Claude Marmounier - Promenade impromptue

   

 Géographie intime des souvenirs d’enfance, par Claude Marmounier.

 

Promenade impromptue

 

Le calendrier des postes est tombé quand j’ai dégagé le carton marqué « précieux » et le hasard, sans doute complice, l’a laissé ouvert sur un plan détaillé, identifiable entre mille. Corbieux, mon village d’enfance.  Alors la carte, par ses symboles concrets, a ravivé les souvenirs que la mémoire se plait à faire semblant d’oublier. Les images s’animent en parcourant les lieux où j’ai grandi.

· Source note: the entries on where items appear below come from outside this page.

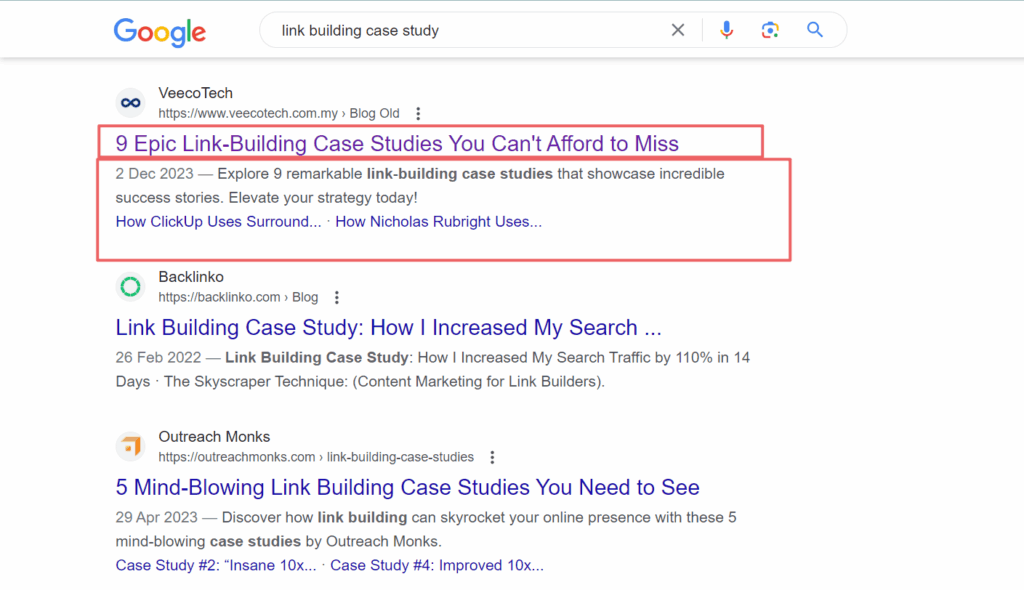Click the Google logo
The image size is (1024, 590).
(x=159, y=32)
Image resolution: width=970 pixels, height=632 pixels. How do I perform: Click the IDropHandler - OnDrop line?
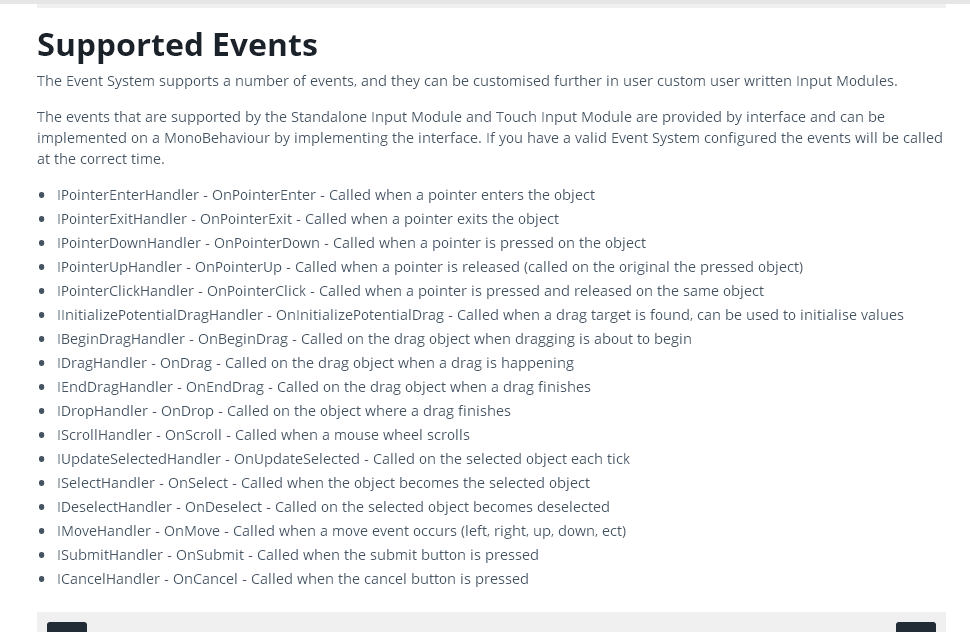pyautogui.click(x=283, y=411)
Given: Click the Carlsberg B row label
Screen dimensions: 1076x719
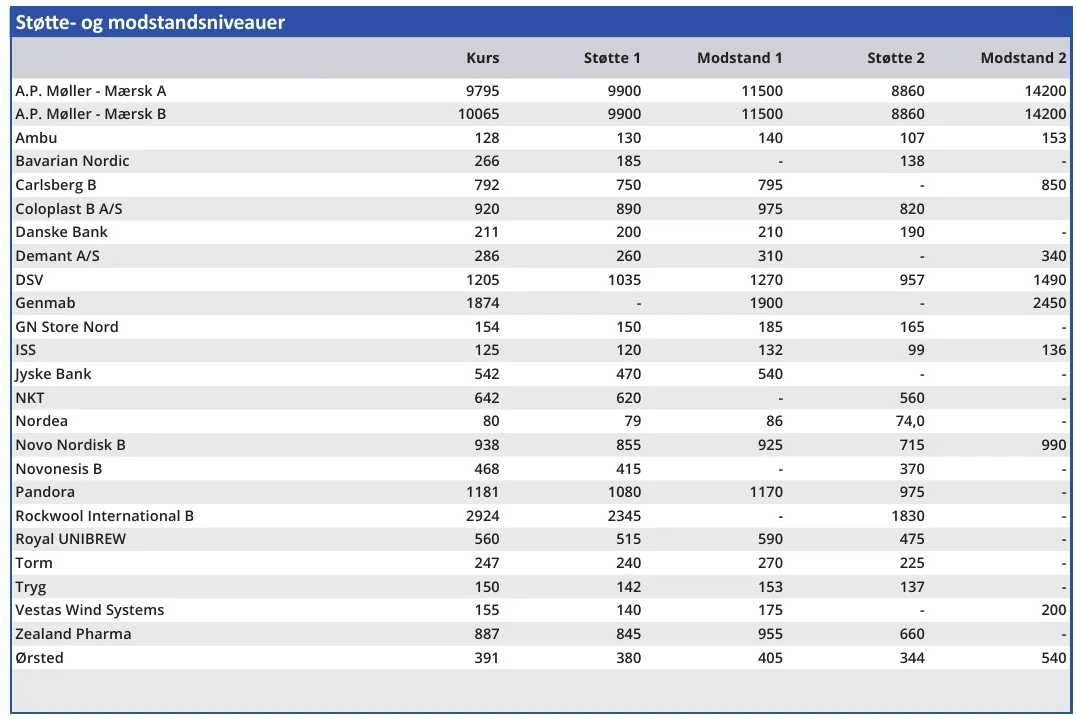Looking at the screenshot, I should coord(56,185).
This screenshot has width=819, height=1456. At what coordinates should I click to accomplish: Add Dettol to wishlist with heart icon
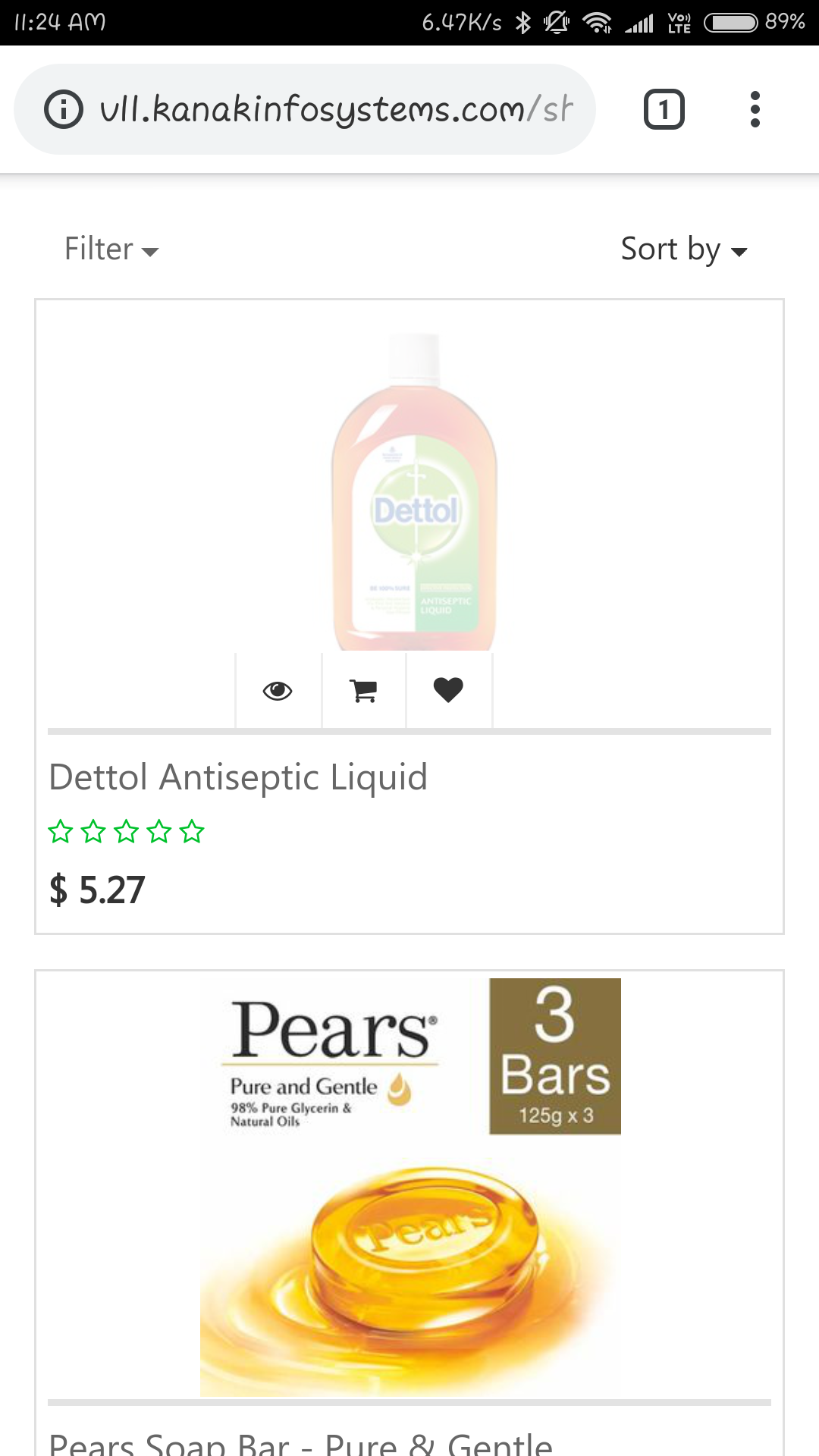tap(448, 690)
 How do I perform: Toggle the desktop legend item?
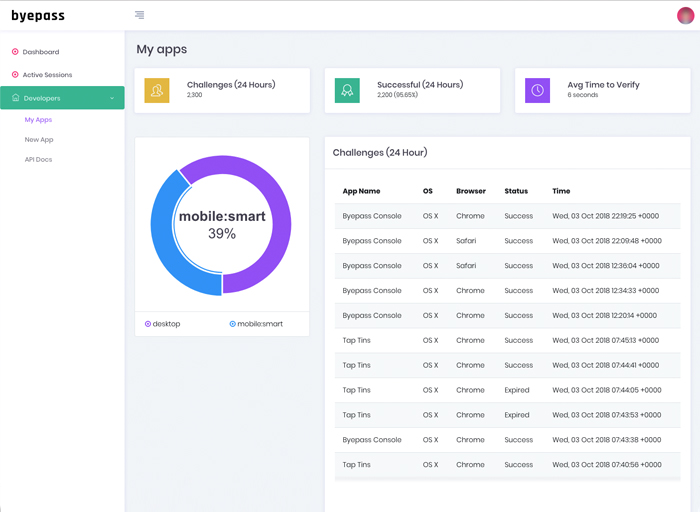click(163, 324)
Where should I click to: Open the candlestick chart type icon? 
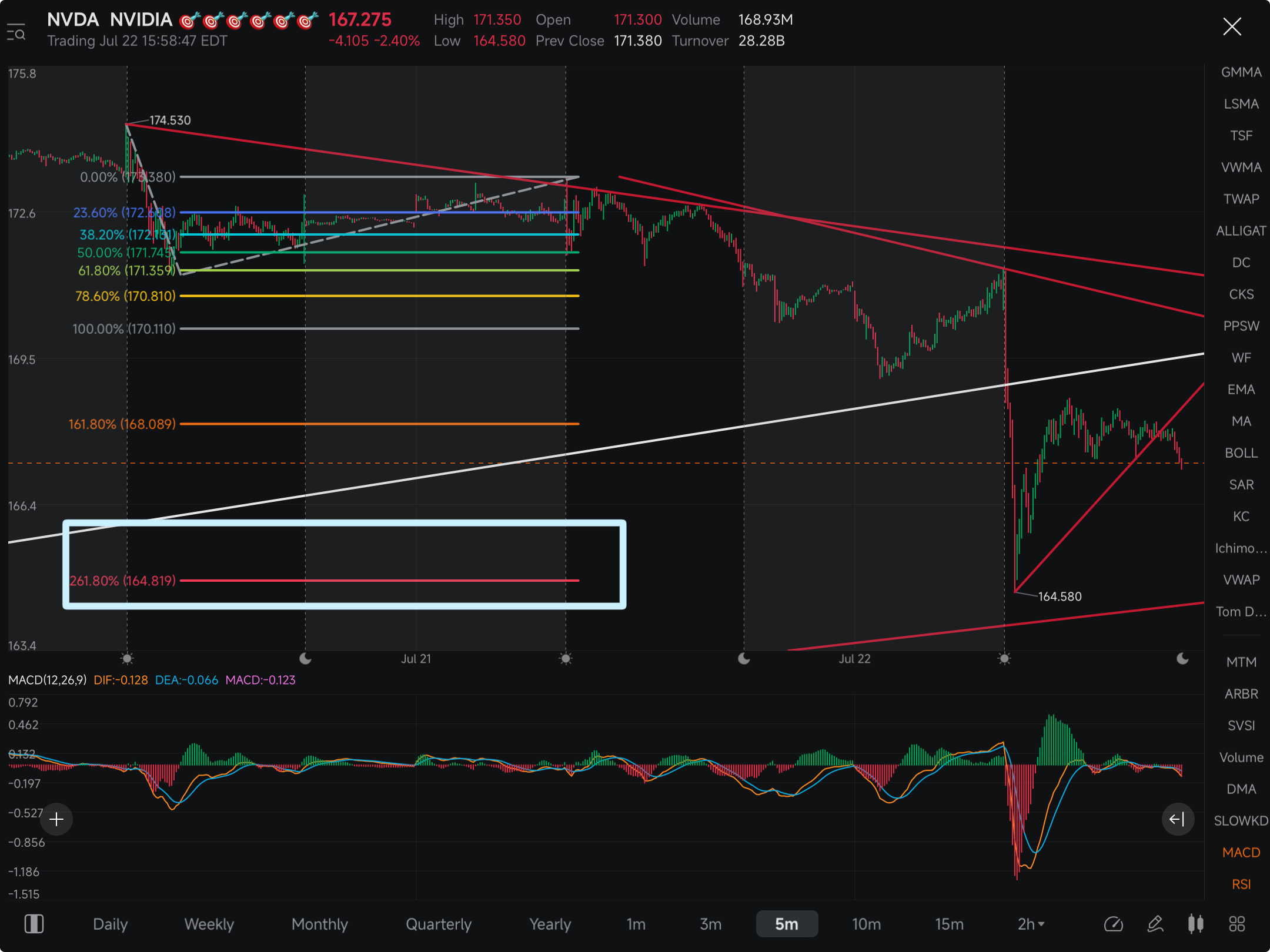[1195, 924]
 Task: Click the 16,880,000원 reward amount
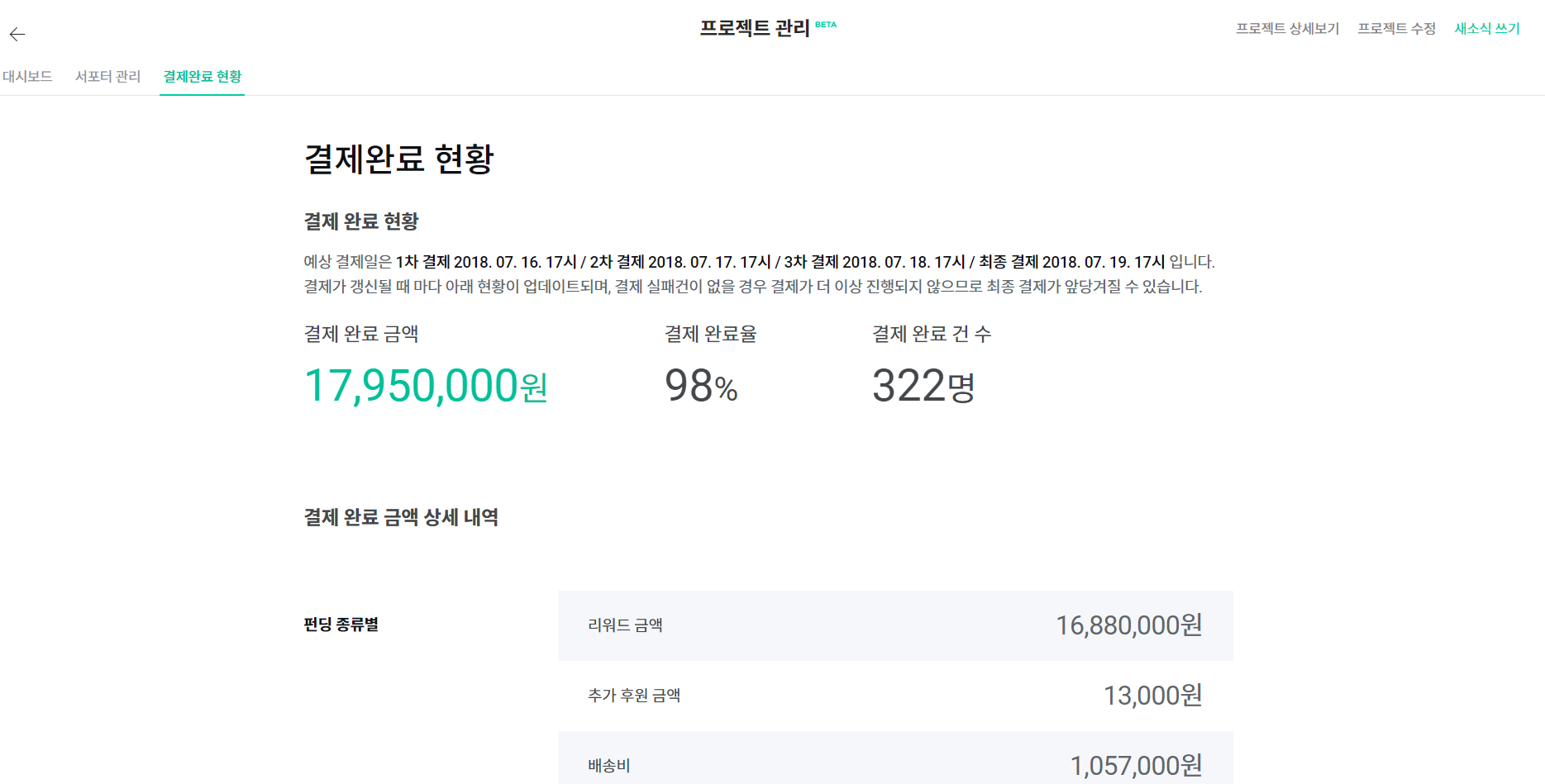click(1128, 625)
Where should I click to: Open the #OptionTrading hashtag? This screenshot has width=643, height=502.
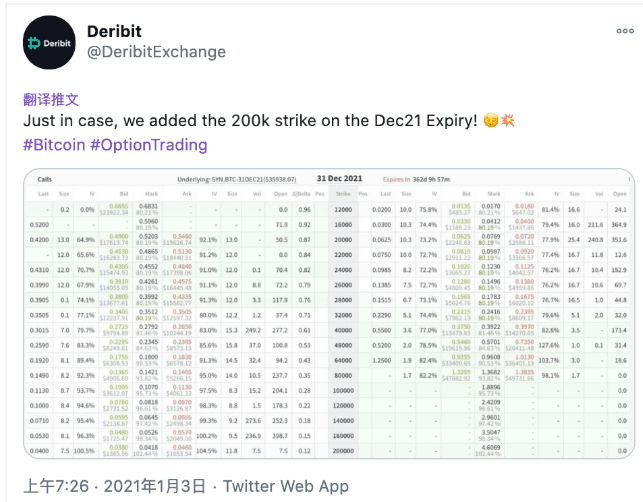(149, 145)
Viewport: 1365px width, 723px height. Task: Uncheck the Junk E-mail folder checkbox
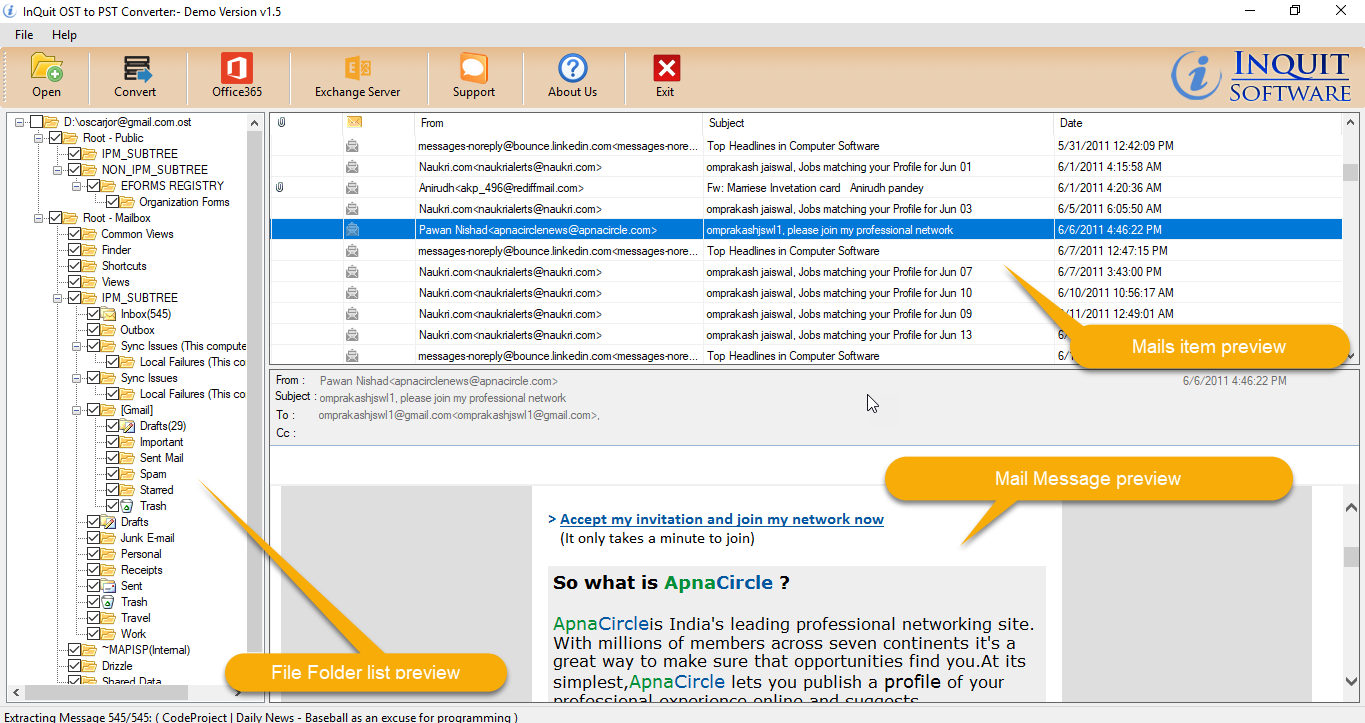click(x=94, y=538)
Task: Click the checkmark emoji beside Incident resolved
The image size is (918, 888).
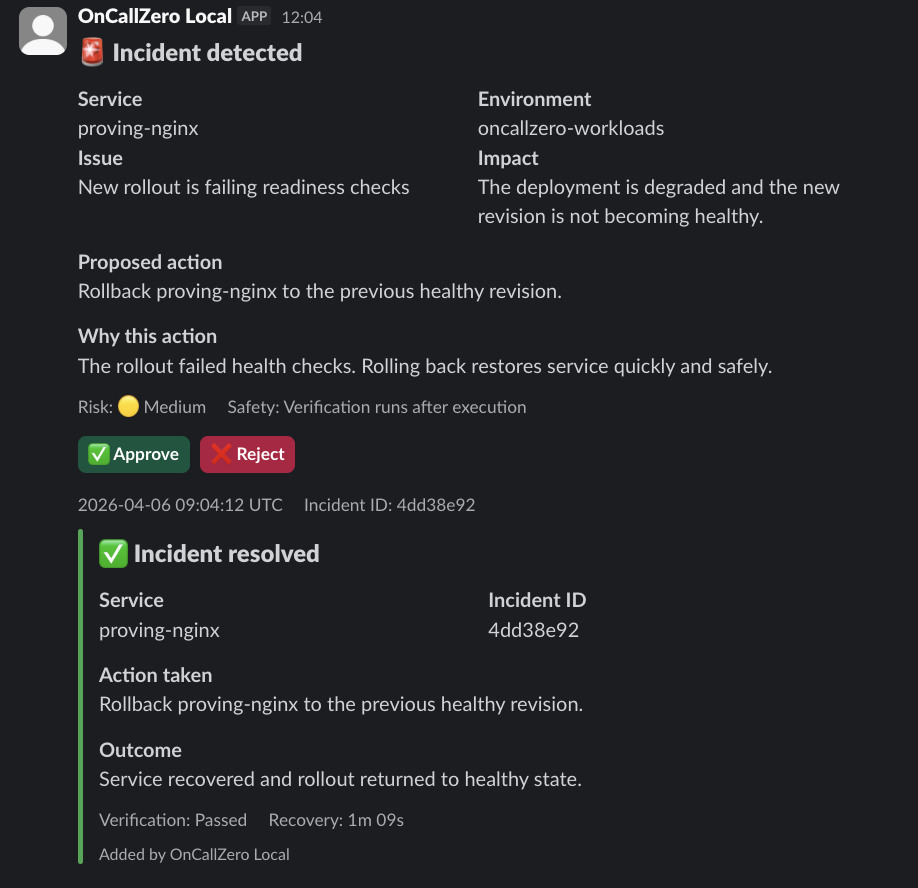Action: [x=113, y=552]
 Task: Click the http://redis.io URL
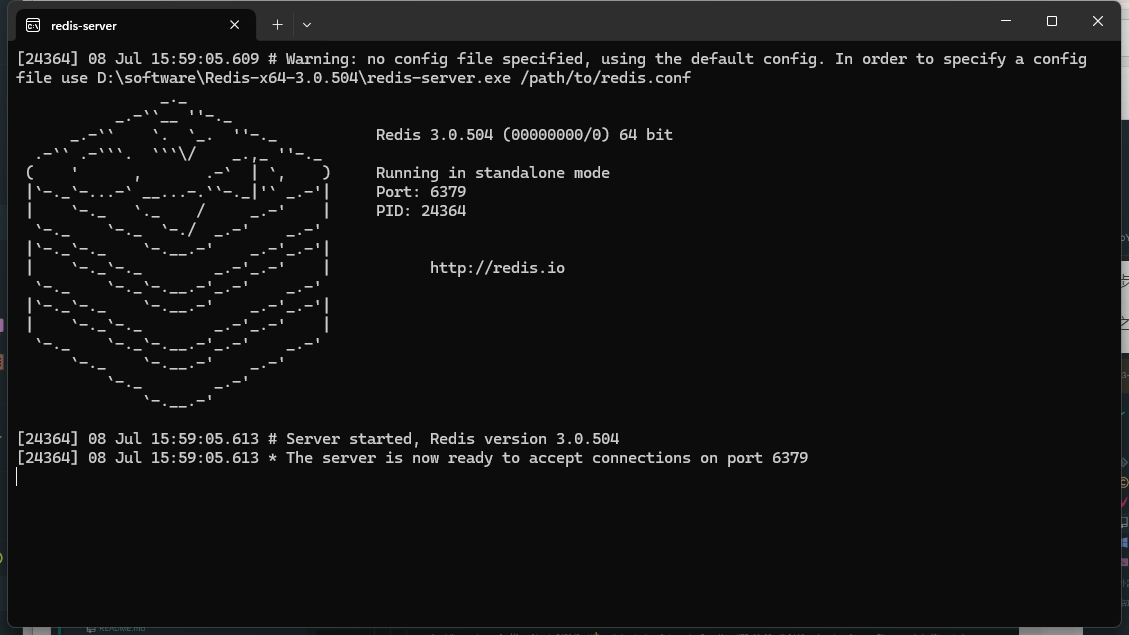pos(497,268)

Son église, ignorée de ma famille, sera d’abord l’endroit où se jouait le « coup du portefeuille », farce connue qui nous terrassait de fous-rires, nous, les gamins de dix ans quand la main du passant, vexée, faisait place aux leçons de morale des grincheux dépourvus d’humour. À deux pas, le banc de bois abrité des regards par une haie de troènes du japon n’est pas dessiné, mais je revois les grosses vis apparentes que je triturais bêtement quelques années plus tard pour cacher mon émoi à côté d’une Mireille bien plus en avance que moi... Remontant la rue principale voilà le numéro 84, notre maison de famille avec sa façade crépie à gros grains et son large balcon, sorte de promontoire inutile, sinon pour se démarquer des voisines. Elle est restée « ma maison du bonheur » encore aujourd’hui, même si de nouveaux occupants s’y sont installés. Parce que le dessin est imprécis, mes yeux cherchent la petite place Jean Blacher, nom resté parfaitement inconnu jusqu’au jour où des garnements s’étaient entrainés au lance-pierres en visant la plaque sur fond bleue. J’avais reconnu (après avoir juré que non) faire partie de la bande et c’est devant monsieur le Maire (qui était aussi notre instituteur) et le Conseil municipal que nous avions dû, chacun notre tour, dire ce que nous avions appris sur l’œuvre de l’ancien édile, au demeurant très actif au sein de la commune durant ses mandats. Une leçon de pédagogie « intelligente » et nous avions jeté les lance-pierres.

Puis voilà la station-service tenue par Mimile, le garagiste, imposant dans sa salopette à bretelles et à la voie rocailleuse qui rouspétait d’abord quand on lui demandait de gonfler notre ballon. Je l’entends encore. 

« Et qui c’est qui m’paie l’électricité ? Vous croyez qu’ça coûte rien ? Ah ! vous mangez vot’ pain blanc la jeunesse !  Bon allez ! Donne ! »

Et les courroies du gros compresseur s’emballaient dans un bruit d’enfer ponctué de jets d’air comprimé aussi mystérieux que malodorants. Le ballon gonflé, Mimile entamait une série de jonglages qui nous laissait admiratifs car on le tenait pour faire partie des vieux qui ne pouvaient pas savoir jouer au football.

Maintenant la place principale avec sa haie de platanes qui drainait un public déjà conquis vers la lourde porte d’entrée de la salle des fêtes communale. C’est sur cette scène que, des années durant, se sont succédées les animations musicales et théâtrales. Festivités pour petits et grands qui entretiennent la vie sociale d’une cité. Je pense avoir acquis ici quelque chose de précieux, de prépondérant : la tolérance. Car si mes parents avaient des convictions fortes, des certitudes inébranlables, ils faisaient la part des choses et participaient à l’organisation des festivités, pouvaient chanter des cantiques dans la chorale ou donner la réplique sur scène à quelqu’un contre lequel ils débattaient au moment des élections. Fierté rétro active. Puis l’école communale sur la gauche arborant fièrement « École des Garçons » qui me rappelle les reproches de la maîtresse à cause du « s » dont j’affublais systématiquement le mot « parmi » alors que « jockey » (je rêvais de chevaux) m’était familier. 

J’ai refermé le calendrier des postes qui m’a emporté soixante ans en arrière sans éprouver de nostalgie consciente mais, paradoxalement, le carton « précieux » est resté  poussiéreux, ignoré, au bas de son étagère. Le cœur n’y était plus.

 

 

Ce texte fait partie du compagnonnage mis en place entre Le Nouveau Décaméron 2021 et l’atelier d’écriture Racines de Ciel, animé par l’écrivaine Isabelle Miller, dans le cadre des activités littéraires du festival Racines de Ciel.

Le thème choisi cette année était « Commémorations publiques, souvenirs privés » articulé autour de plusieurs propositions successives.

La quatrième proposition à laquelle le présent texte souscrit était : 

« Palais de mémoire ». Sur le plan d’une ville que vous connaissez bien, rebaptisez les rues, les places, les monuments selon votre géographie intérieure, puis tracez un itinéraire comme pour une visite guidée.